Там, вдали, жар её тела эхом отдавался по всему интерфейсу — нагревалась обшивка корабля. Где-то в глубинах мозга он услышал свои и их вопли; вослед страху явились насекомые и утысячерённый страх обратился в забвение…
— Смерть совсем не такая, как я думал… — передал он всем, а вес их всё возрастал. «Волдырь» пел надменную песнь молотившим по обшивке воздушным потокам. И тело Стерека, и его мозг содрогались в такт биению отчаянно пытавшихся функционировать систем управления. Сознанием он прильнул к тем, кого любил, и дружно они провозгласили своё торжество в громкоговорителях «Волдыря», и голоса их влились в общую песнь жизни.
Рапсодия в деревянных тонах
Рапсодия стонет сотней голосов, пока Чарльз вырезает дату у неё на пятке. Десять лет, ровно десять лет сегодня. Ветры Санта-Аны скользят у неё под тростниковыми ногтями, закручиваются смерчем в ложбинках суставов. Горячий ветер, доносящий вонь Лос-Анджелеса, проникает сквозь миниатюрный узор на радужке и приоткрытые губы, и воздух отзвучивает в сотне умело сработанных внутренних перегородок, и обращается в стон — развивается в трель. Чарльз откладывает в сторону нож с тонким лезвием, с эбеновой рукоятью. Прикасается к блестящему вишнёвому дереву её щеки.
— Только ты, любовь моя. Теперь всё будет хорошо. — Он встаёт и берёт её за руку; Рапсодия напевает бессвязными мажорными аккордами, Барток в обработке Гершвина. Атласное дерево дрожит у него под пальцами. Хромая и волоча ногу, он тащит её к усыпанным дубовыми листьями перилам у края крыльца. Вместе они смотрят вдаль, в лос-анджелесское ночное марево, простёртое как самоцветные камни по просмолённой, проржавевшей равнине. Фары поблескивают сквозь заросли кактусов и наросты обнажённого камня, льнущие к обрыву под крыльцом. Далеко внизу рычит вороново-черный лендровер, подымаясь по размокшему просёлку.

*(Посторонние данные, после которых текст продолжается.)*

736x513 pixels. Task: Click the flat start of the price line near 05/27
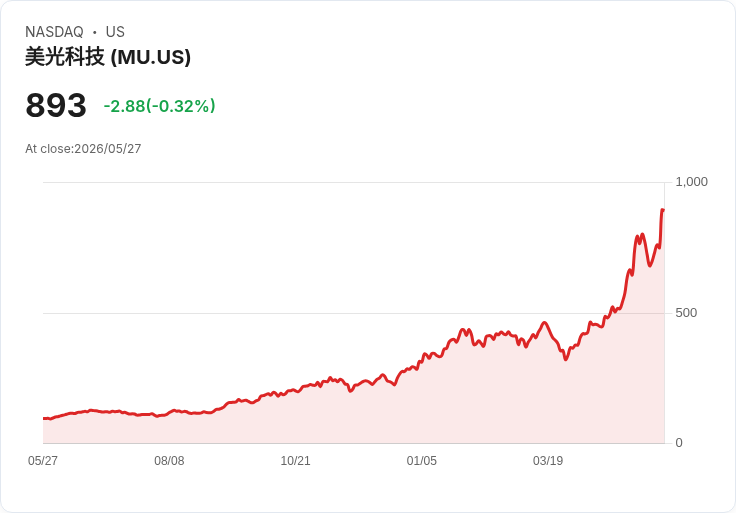click(47, 418)

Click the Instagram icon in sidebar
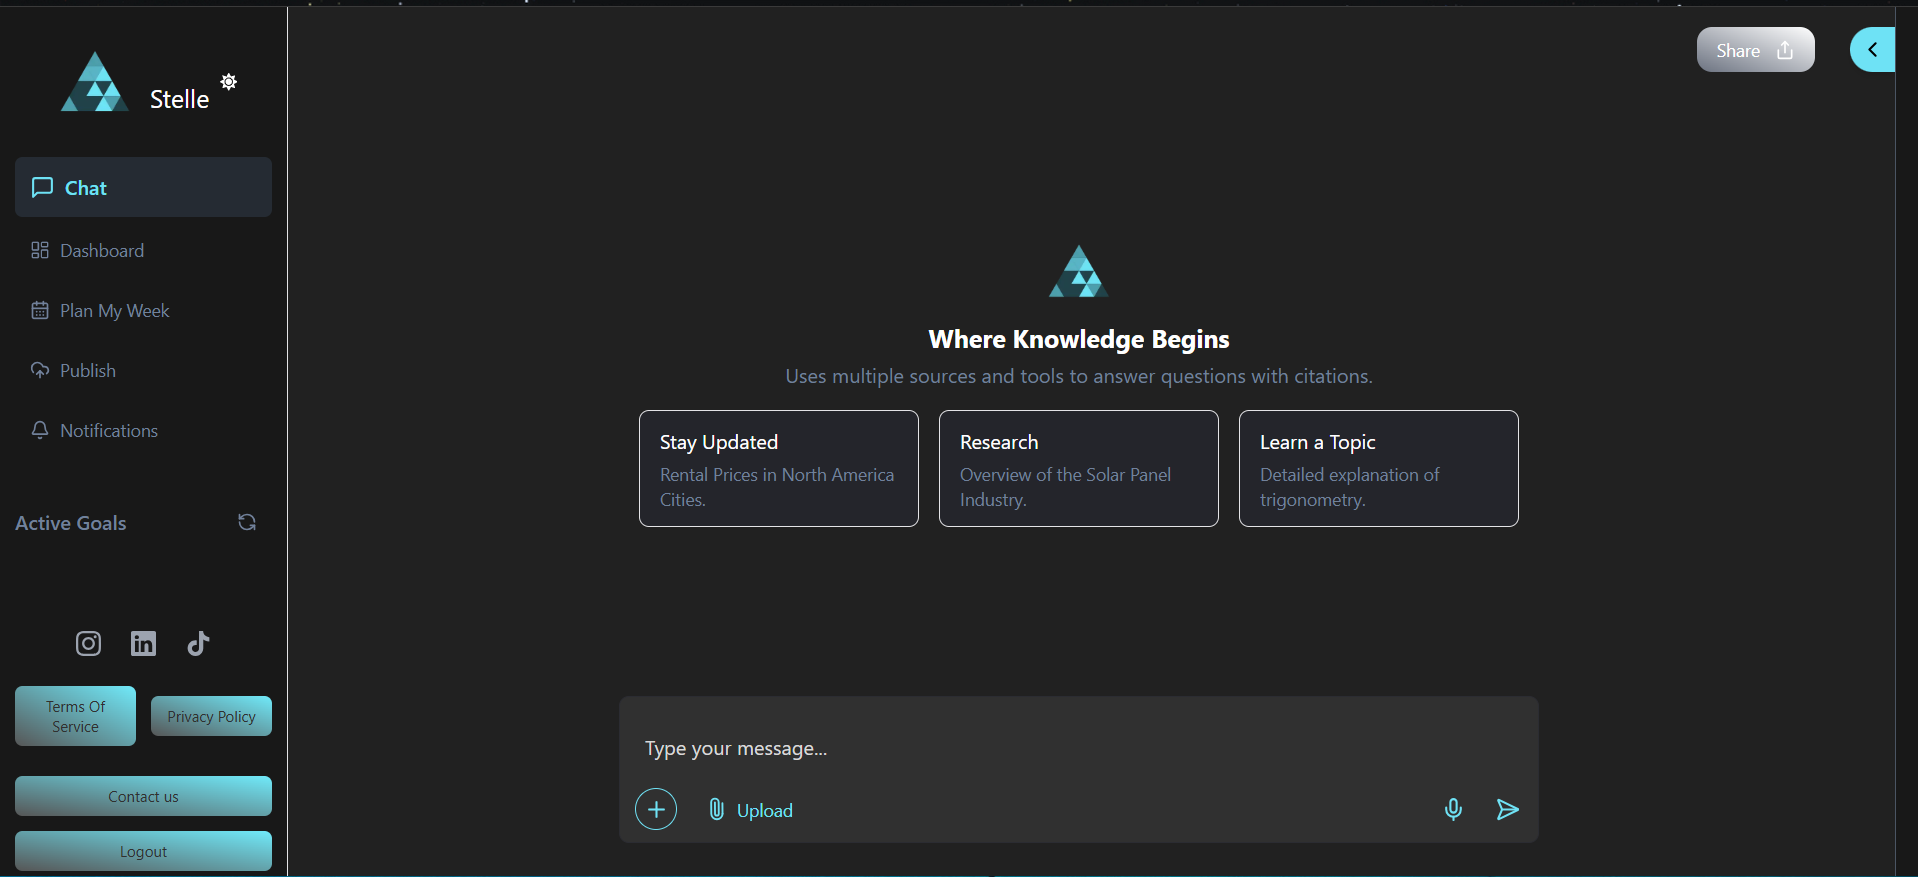tap(88, 643)
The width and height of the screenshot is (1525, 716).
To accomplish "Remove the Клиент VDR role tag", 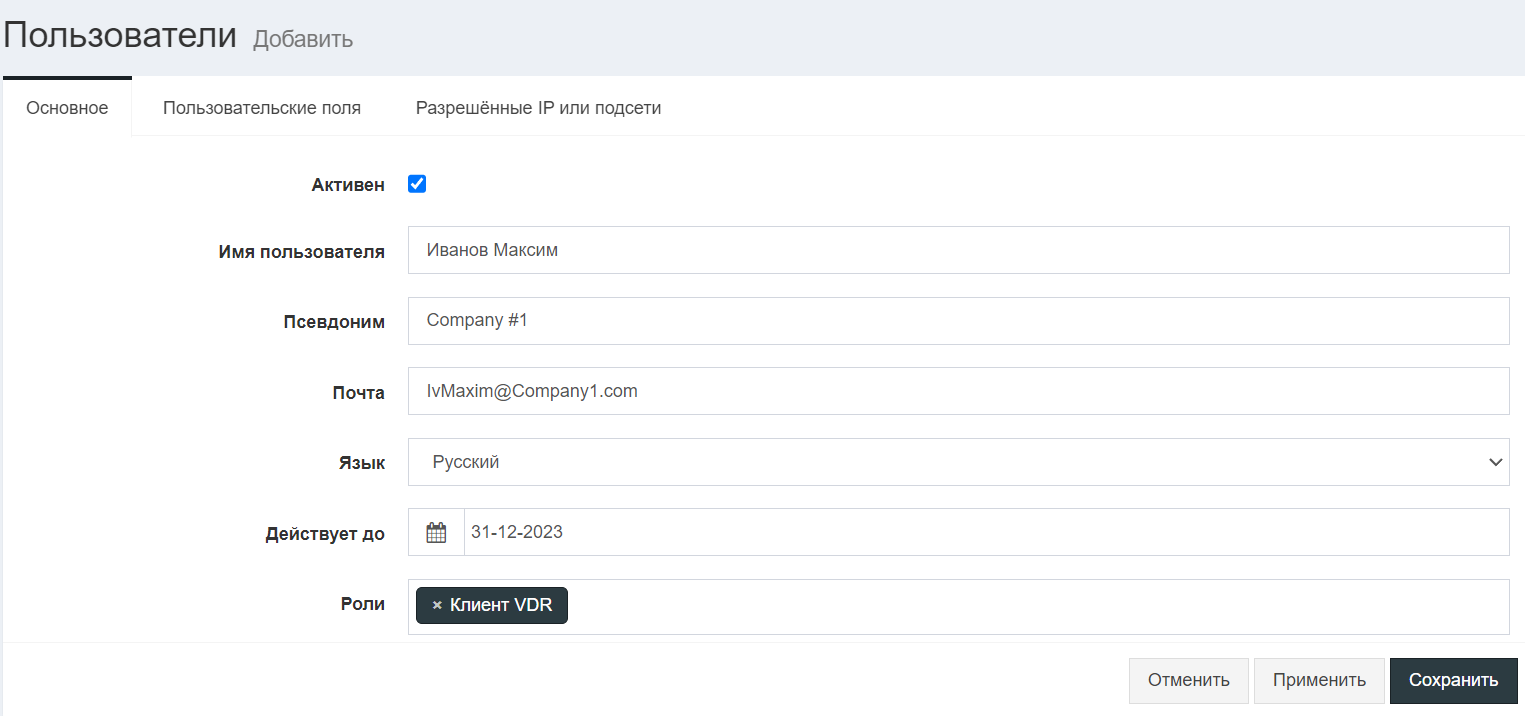I will pos(437,605).
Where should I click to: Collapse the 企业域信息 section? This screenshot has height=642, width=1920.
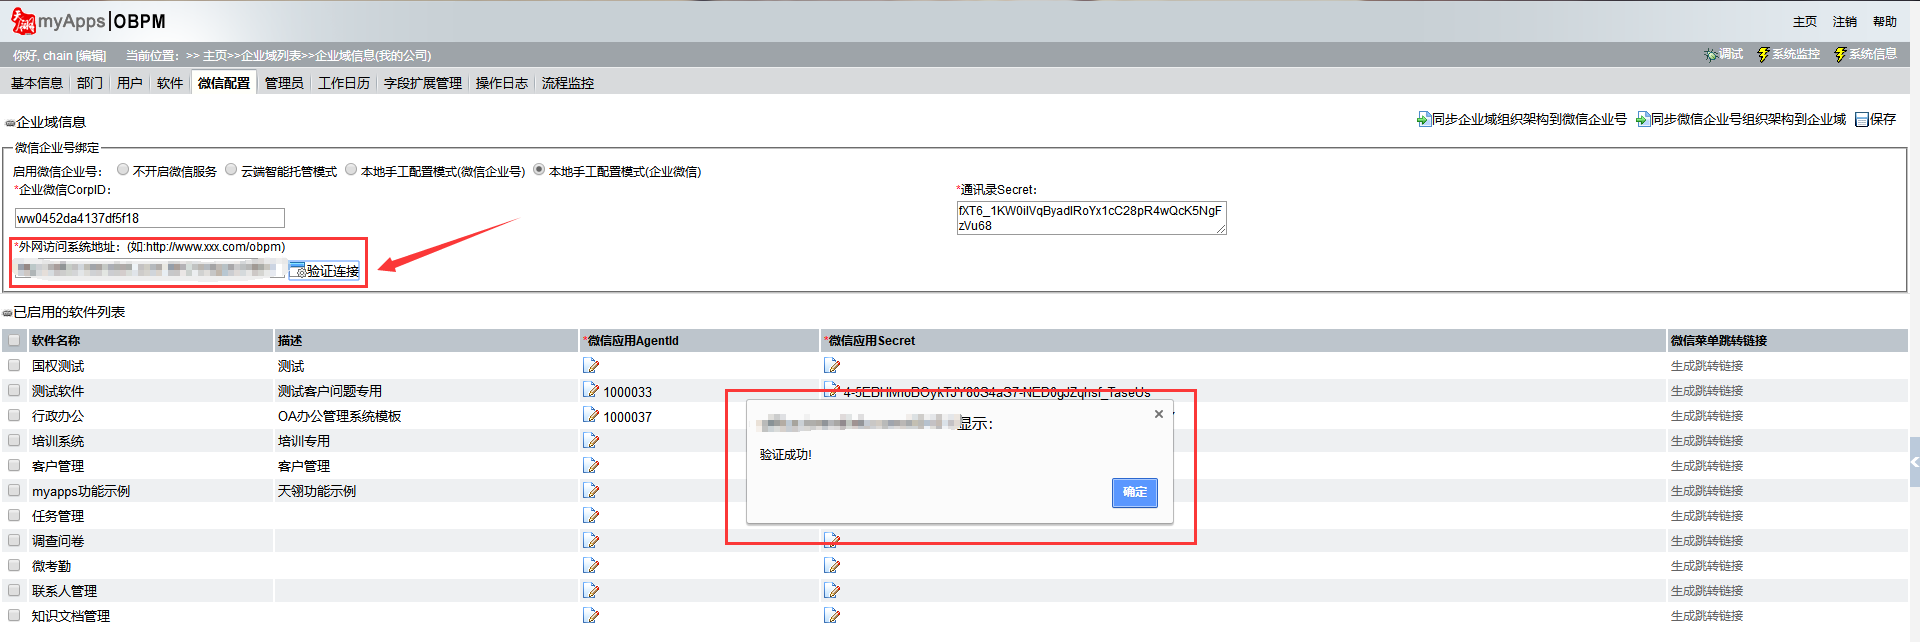[x=10, y=123]

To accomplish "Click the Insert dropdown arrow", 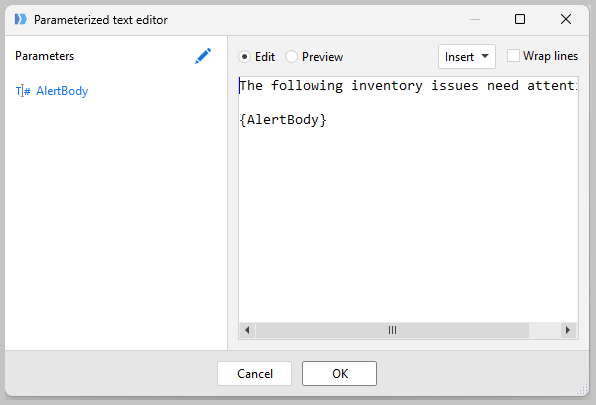I will (485, 56).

— А вот и она. Постарайся отнестись с пониманием. Она очень изменилась после…
На это Рапсодия фыркает. Чарльз улыбается, до зуда растягивая шрамы, опоясывающие его щёку и челюсть. Подпрыгивая, он хромает в тёмный дом, на ощупь лавирует в мебельном лабиринте. Снаружи хлопает автомобильная дверца. Голоса доносятся ветром — приглушённый шёпот. Чарльз скорей торопится обратно на крыльцо, и паркетный пол дрожью отвечает на скрип и на топот его босых ног.
— Опять она их привезла.
Рапсодия бормочет, когда он берёт её за руки; простыня вместо савана, и его возлюбленная умолкает. Он укладывает её на пол и ковыляет обратно в дом, в свою мастерскую, не забыв приоткрыть в стене фанерную задвижку глазка. Электрический свет заливает гостиную, и он смотрит, прищурясь, как настоящая Рапсодия неуверенно, зажато движется к дивану.
— Вот этот, — она постукивает концом тросточки по угловому столику (он только вчера его закончил).
— Какая прелесть. — Лиза, сестра Рапсодии, пробегает тонкой рукой по красному дереву и сосновой мозаике столешницы.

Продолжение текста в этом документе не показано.